Task objective: Could you reproduce, word for word, the stretch of the Solr configuration message that opens with the words "Ilan Ginzburg Thu, 03" and closes with "in standalone mode)."?
=== Provided passage ===
Re: Solr configuration options

Ilan Ginzburg Thu, 03 Sep 2020 01:07:39 -0700

Noble,

In order for *clusterpropos.json* to replace what's currently done with
*solr.xml*, we'd need to introduce a mechanism to make configuration
available out of the box (when Zookeeper is still empty). And if
*clusterpropos.json* is to be used in standalone mode, it also must live
somewhere on disk as well (no Zookeeper in standalone mode).


I believe shardHandlerFactoryConfig is in *solr.xml* for all nodes to know
which shard handler to use, not for configuring a different one on each
node.

Priming an empty Zookeeper with an initial version of *clusterpropos.json*
on startup is easy (first node up pushes its local copy). But after this
happened once, if Solr is upgraded with a new default *clusterprops.json*,
it is hard (to very hard) to update the Zookeeper version, high risk of
erasing configuration that the user added or does not want to change.

How about a variant? Keep a local *solr.xml* file with default configs and
support overriding of these configs from Zookeeper's *clusterprops.json*.
This approach does not have the out of the box issue mentioned above, and
practically also solves the "updating defaults" issue: if the user cherry
picked some *solr.xml* configuration values and overrode them
*clusterprops.json*, it is then his responsibility to maintain them there.
Newly introduced configuration values in *solr.xml* (due to a new Solr
version) are not impacted since they were not overridden.

I believe this approach is not too far from a suggestion you seem to make
<https://github.com/apache/lucene-solr/pull/1684#issuecomment-683488170> to
hard code default configs to get rid of *solr.xml*. The difference is that
the hard coding is done in *solr.xml* rather than in some
*defaultSolrConfig.java* class. This makes changing default configuration
easy and not requiring recompilation but is otherwise not conceptually
different.

Ilan


On Thu, Sep 3, 2020 at 7:05 AM Noble Paul <[email protected]> wrote:

> Let's take a step back and take a look at the history of Solr.
=== Provided information ===
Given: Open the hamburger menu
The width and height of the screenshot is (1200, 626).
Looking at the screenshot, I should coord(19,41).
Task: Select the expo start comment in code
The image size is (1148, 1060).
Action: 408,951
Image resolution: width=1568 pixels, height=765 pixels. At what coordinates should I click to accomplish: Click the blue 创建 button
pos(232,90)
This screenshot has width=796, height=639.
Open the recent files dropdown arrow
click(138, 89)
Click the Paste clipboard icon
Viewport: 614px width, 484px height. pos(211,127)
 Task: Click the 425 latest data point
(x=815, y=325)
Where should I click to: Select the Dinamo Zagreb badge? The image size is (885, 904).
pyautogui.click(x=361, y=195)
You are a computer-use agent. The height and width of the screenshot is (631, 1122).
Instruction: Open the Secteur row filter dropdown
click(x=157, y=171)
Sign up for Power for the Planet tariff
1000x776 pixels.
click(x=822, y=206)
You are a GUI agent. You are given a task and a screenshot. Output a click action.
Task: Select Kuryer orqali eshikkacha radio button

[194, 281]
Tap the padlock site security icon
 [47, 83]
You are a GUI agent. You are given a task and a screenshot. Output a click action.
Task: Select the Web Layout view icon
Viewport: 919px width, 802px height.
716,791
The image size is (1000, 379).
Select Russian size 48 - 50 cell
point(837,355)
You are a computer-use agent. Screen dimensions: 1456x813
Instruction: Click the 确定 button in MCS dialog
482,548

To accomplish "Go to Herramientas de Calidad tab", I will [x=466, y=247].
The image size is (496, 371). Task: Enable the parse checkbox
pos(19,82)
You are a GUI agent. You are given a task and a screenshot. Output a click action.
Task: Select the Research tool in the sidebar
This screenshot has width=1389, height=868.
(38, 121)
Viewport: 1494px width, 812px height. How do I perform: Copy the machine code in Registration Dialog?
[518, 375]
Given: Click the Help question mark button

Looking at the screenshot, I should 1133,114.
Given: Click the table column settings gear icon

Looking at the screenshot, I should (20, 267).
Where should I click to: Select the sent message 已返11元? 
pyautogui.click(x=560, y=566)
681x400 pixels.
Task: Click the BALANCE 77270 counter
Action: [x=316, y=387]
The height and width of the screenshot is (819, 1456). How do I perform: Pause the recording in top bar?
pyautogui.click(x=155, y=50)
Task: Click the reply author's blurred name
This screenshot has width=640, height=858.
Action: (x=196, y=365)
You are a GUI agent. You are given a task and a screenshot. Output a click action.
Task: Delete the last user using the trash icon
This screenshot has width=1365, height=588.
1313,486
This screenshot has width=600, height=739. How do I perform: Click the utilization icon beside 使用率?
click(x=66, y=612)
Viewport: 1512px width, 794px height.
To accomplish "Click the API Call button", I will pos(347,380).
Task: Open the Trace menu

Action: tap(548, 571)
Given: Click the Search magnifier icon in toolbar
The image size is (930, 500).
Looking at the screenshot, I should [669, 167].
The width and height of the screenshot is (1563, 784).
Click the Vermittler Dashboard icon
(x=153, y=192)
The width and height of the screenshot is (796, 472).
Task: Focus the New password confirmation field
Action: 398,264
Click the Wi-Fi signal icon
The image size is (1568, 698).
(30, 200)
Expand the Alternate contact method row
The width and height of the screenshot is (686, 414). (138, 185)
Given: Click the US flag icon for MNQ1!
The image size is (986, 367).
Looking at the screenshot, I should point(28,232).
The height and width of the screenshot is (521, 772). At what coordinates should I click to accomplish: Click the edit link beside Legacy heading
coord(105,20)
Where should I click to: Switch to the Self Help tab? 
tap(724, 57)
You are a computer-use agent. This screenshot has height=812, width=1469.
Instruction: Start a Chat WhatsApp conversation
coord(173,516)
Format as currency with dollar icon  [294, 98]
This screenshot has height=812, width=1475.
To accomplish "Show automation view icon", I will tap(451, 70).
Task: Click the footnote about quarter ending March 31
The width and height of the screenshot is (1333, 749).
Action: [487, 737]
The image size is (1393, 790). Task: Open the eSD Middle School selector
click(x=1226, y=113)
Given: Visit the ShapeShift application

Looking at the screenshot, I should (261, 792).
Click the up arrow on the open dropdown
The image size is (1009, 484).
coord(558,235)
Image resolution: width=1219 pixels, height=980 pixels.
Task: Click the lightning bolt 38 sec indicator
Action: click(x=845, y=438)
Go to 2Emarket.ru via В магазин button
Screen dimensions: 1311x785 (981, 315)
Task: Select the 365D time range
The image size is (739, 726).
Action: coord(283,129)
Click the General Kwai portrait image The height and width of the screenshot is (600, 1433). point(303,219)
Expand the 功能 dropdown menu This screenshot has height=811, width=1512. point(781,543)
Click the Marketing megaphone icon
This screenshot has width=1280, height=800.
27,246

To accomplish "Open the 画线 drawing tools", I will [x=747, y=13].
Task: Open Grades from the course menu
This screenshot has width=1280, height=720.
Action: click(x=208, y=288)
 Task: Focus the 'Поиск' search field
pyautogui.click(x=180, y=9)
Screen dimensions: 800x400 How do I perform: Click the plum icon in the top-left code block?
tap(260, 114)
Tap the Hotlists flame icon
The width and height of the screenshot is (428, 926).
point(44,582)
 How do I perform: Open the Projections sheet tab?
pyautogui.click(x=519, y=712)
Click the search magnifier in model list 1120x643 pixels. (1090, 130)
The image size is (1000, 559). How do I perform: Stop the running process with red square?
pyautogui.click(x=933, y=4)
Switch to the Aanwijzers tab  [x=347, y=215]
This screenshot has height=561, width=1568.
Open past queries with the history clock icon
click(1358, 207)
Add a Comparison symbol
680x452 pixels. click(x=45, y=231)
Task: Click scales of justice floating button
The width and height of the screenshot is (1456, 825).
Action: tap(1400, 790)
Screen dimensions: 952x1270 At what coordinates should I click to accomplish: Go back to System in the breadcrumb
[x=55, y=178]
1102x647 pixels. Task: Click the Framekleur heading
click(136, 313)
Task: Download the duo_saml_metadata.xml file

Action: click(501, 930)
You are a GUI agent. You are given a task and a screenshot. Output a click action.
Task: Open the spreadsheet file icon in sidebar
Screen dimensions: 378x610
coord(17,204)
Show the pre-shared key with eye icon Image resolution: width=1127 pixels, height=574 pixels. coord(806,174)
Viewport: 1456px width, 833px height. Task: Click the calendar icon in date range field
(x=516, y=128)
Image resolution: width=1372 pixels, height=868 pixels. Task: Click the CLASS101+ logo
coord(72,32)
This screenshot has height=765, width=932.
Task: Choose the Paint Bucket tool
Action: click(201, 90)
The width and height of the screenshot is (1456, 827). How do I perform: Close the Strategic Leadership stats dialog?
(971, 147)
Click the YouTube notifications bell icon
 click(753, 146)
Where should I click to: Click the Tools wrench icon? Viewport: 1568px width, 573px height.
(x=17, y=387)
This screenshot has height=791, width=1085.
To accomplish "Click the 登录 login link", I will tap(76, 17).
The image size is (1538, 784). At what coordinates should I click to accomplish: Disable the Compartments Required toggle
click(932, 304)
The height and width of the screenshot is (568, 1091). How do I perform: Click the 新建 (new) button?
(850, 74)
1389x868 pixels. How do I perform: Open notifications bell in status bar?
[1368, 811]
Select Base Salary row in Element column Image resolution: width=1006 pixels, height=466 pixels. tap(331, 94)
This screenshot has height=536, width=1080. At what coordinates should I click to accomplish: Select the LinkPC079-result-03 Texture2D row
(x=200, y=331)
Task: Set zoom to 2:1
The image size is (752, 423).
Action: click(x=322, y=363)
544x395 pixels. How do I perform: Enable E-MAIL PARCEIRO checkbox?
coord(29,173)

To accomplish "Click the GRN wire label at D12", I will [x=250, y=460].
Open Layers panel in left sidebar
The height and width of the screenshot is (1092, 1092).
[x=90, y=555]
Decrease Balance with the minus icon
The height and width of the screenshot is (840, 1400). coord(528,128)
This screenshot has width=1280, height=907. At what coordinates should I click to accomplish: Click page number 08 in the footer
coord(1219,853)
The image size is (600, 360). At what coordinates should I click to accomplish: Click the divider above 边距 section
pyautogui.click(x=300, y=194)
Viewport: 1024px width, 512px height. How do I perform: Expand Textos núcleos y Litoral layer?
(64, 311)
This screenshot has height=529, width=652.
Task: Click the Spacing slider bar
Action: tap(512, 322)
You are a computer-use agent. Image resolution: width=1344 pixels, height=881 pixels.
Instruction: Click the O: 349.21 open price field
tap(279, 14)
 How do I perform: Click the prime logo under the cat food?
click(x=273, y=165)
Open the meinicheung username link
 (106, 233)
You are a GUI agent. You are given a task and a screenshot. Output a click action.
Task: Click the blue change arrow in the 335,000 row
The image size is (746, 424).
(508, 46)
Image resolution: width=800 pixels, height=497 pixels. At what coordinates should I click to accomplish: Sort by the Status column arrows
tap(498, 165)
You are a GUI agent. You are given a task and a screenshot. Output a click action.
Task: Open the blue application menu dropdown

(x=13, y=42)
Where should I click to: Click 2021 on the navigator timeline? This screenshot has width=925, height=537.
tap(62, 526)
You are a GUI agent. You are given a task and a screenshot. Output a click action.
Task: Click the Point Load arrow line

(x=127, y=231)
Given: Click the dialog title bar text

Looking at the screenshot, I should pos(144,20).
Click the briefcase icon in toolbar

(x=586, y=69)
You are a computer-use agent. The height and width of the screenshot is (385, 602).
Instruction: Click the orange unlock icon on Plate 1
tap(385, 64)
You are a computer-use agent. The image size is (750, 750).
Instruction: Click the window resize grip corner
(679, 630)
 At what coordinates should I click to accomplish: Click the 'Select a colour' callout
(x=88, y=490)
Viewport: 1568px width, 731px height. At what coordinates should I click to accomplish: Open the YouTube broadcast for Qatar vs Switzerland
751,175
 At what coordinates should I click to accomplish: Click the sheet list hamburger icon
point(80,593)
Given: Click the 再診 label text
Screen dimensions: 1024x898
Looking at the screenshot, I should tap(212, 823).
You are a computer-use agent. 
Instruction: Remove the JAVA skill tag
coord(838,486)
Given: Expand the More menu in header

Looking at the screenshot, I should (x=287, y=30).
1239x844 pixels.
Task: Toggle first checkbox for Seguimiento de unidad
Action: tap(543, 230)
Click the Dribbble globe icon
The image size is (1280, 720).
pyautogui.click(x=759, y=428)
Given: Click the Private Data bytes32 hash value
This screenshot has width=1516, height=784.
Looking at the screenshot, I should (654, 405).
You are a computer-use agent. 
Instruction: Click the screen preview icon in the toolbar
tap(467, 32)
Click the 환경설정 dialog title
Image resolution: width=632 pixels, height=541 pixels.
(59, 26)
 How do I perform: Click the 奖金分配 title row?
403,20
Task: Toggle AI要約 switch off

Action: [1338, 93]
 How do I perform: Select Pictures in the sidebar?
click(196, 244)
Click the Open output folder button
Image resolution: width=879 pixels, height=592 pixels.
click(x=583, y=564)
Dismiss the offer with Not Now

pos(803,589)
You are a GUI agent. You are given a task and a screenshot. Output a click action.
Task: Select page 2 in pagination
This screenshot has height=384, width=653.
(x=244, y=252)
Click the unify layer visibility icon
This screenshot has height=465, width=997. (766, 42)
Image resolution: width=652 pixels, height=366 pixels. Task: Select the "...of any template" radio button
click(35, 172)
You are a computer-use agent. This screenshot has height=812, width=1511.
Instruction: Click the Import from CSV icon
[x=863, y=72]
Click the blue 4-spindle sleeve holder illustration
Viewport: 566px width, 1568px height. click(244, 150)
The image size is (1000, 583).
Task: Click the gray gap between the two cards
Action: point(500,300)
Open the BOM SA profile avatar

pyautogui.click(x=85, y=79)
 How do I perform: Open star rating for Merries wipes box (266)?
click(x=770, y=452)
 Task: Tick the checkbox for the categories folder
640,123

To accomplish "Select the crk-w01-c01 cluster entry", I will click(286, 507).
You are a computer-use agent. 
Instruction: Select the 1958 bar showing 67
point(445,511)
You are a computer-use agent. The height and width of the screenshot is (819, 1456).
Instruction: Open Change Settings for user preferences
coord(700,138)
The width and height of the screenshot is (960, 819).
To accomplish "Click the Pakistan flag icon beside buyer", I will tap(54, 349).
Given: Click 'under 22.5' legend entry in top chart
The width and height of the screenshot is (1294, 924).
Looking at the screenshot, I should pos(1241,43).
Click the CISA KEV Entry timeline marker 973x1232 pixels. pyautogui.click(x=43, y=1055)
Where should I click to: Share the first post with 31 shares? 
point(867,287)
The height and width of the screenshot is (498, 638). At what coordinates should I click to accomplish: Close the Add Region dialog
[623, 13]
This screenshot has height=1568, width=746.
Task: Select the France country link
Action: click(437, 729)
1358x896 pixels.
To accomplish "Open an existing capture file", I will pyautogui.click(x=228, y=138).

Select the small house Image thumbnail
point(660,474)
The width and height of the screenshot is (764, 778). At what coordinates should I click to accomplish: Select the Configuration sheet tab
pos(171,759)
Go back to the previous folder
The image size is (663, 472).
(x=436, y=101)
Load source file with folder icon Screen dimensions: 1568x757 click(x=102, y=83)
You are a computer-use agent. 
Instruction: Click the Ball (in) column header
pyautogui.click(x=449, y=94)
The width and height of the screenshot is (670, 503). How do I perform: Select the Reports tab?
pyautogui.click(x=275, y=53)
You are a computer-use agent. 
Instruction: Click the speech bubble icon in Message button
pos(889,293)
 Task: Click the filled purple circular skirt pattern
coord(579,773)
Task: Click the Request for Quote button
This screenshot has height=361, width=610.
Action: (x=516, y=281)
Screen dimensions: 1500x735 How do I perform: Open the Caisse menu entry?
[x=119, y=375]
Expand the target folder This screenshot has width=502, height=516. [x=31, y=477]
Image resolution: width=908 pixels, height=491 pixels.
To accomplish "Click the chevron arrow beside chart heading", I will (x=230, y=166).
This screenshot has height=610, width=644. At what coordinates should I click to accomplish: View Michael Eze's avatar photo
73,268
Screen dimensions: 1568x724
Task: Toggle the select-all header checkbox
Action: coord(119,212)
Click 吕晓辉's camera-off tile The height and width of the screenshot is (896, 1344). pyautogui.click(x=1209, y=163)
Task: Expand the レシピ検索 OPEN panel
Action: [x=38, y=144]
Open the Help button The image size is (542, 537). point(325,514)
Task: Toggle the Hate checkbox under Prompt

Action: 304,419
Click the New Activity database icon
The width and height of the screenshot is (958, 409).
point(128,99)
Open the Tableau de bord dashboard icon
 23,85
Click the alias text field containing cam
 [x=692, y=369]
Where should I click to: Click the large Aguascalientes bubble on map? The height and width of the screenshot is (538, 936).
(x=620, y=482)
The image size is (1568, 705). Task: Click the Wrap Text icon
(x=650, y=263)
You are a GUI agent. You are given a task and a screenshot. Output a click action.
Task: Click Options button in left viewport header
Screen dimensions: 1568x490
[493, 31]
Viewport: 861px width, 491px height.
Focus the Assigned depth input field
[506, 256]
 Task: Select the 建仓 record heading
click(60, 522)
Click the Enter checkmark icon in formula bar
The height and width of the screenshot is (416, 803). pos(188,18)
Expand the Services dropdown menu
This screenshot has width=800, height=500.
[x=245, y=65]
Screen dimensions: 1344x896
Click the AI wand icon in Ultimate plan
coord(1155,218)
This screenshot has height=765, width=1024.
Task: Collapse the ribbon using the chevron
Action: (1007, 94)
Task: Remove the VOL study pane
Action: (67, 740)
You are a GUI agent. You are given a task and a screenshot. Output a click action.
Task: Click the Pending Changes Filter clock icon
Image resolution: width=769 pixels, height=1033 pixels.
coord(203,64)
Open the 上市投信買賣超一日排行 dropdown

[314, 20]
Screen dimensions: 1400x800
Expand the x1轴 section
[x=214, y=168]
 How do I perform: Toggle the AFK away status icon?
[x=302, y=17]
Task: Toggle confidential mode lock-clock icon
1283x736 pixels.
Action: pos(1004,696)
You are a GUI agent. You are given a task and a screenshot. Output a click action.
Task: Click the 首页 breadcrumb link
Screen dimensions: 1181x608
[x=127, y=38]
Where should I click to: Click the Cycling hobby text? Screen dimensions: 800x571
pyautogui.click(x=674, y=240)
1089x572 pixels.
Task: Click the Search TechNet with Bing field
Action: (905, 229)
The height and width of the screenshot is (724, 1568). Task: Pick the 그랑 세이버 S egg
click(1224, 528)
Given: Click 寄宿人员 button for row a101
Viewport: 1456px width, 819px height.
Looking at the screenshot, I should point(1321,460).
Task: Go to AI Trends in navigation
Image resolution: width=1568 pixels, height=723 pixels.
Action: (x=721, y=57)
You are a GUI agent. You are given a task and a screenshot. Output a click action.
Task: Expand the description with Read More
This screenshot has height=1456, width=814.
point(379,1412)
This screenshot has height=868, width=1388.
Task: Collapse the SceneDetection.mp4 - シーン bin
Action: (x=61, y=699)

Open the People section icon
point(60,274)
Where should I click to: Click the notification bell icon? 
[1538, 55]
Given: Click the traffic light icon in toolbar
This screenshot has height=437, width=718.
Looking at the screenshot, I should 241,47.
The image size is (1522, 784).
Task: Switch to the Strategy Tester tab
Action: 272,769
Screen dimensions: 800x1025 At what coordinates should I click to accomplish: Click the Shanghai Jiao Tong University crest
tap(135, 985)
===
Exercise response:
Ilan Ginzburg Thu, 03 Sep 2020 01:07:39 -0700

Noble,

In order for *clusterpropos.json* to replace what's currently done with
*solr.xml*, we'd need to introduce a mechanism to make configuration
available out of the box (when Zookeeper is still empty). And if
*clusterpropos.json* is to be used in standalone mode, it also must live
somewhere on disk as well (no Zookeeper in standalone mode).